In 1855, Governor Kinsley S. Bingham vocally endorsed a public female seminary, and a bill was proposed in the State House of Representatives. However, the bill died while other male-centered bills were passed. Due to this, Delia and Abigail Rogers decided to move to Lansing and create a female-forward college.

In September 1855, Abigail Rogers founded the Michigan Women's College in Lansing, Michigan, with Delia Rogers and pioneer James Turner, with the stated goal "to keep before the public mind as constantly as they could, the duty of the State to provide for the education of its daughters as it had already provided for the education of its sons." The college held daily sessions in the Michigan State Capitol until acquiring a location of its their own in 1858. By 1867, Rogers had helped to educate over a thousand women from Michigan and other states.

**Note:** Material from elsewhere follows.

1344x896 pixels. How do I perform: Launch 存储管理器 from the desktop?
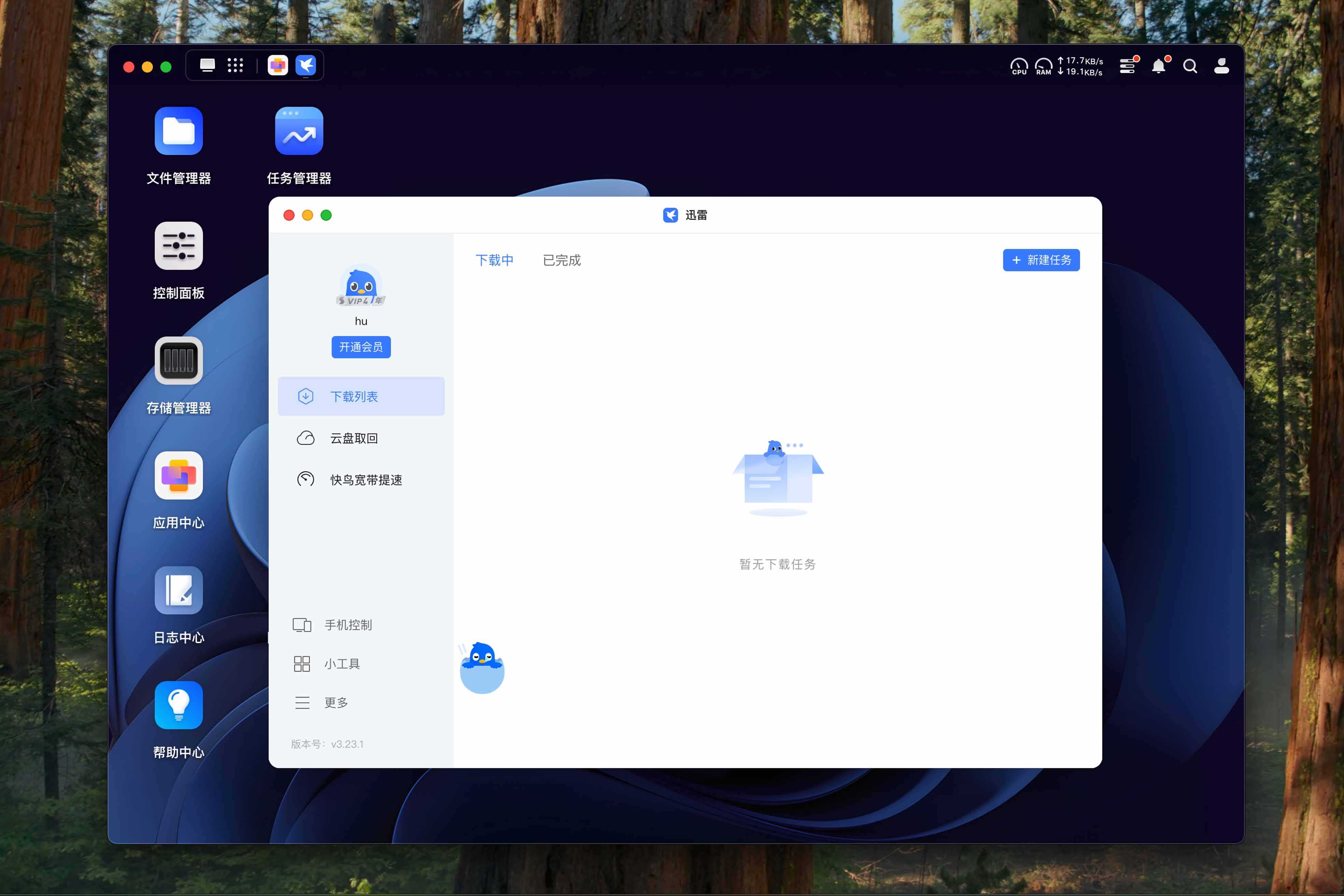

When Rogers was teaching, it was never an impediment if a student could not afford to pay. Historian Eliza Smith said of Rogers, "No young woman anxious for improvement, but lacking means to meet the expense of tuition, ever stated her case in vain to [Rogers] this true earnest friend of all who wished to help themselves."

Despite being one of the most successful schools for women at the time, it closed after Abigail’s abrupt death in 1869.

By the spring of 1856, Delia and Abigail had partnered with local businessmen to obtain a 20-acre site in North Lansing to be the official location of their school. The cornerstone for the new building was laid on July 10, 1857. Staff and students moved into the building in the fall of 1858.

In 1869, Rogers died suddenly while attending a fundraising event. Unable to carry on the work of the school without her sister, Delia permanently closed the school following her sister's death.

Later that same year, in part as a result of her work, Michigan State University began to admit women, and the next year, 1870, the University of Michigan began to admit women. The Michigan Women's College would eventually become the Michigan School for the Blind in 1880.